It’s been a while, but we’ve written before on Coal Tattoo about the huge backlog of mine safety enforcement appeals filed by the industry in the wake of tougher penalties set up after the disasters of 2006.
Well, not the U.S. House Committee on Education and Labor, under the leadership of Chairman George Miller, D-Calif., has scheduled a hearing for next Tuesday on this issue. According to the committee announcement:
On Tuesday, February 23, [at 10 a.m.] the U.S. House Education and Labor Committee will hold a hearing to assess whether a backlog of mine safety enforcement actions are adversely impacting the Mine Safety and Health Administration’s ability to protect miners’ safety and prevent future tragedies, and to evaluate options to remedy the problem.

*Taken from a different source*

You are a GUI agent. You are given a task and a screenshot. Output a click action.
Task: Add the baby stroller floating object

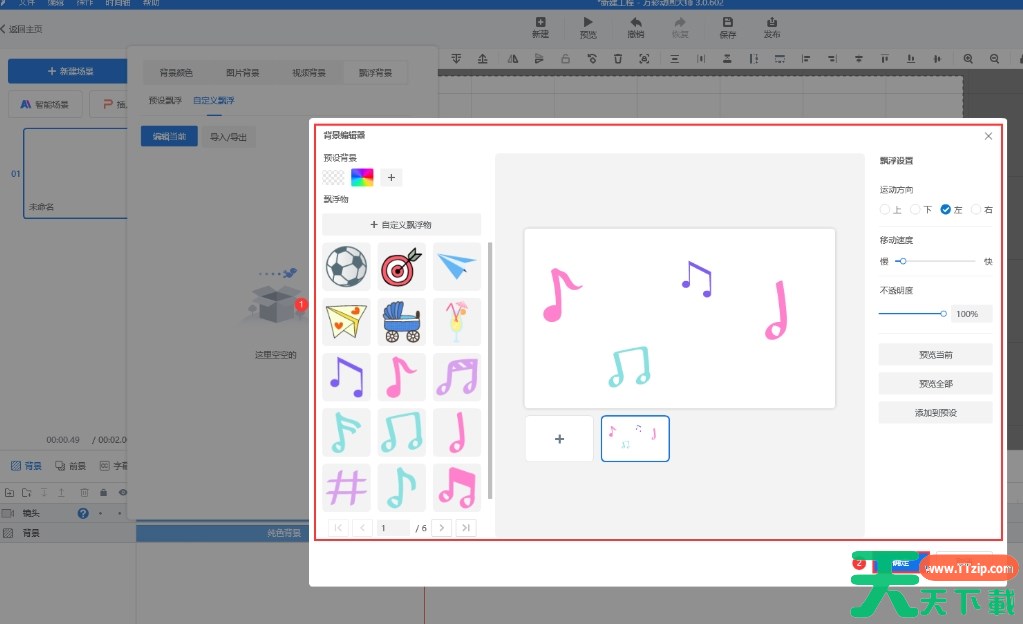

There is a rapidly growing number of mine safety enforcement cases currently pending before the Federal Mine Safety and Health Review Commission (FMSHRC), a small independent agency which provides administrative trial and appellate review of contested citations, penalties, and worker retaliation cases. As the result of stepped-up enforcement and tougher penalties after a spate of mine tragedies in 2005 and 2006, mine owners tripled the number of violations they appeal and are now litigating 67 percent of all penalties. The backlog of cases FMSHRC must review has jumped from 2,100 in 2006 to approximately 16,000 today.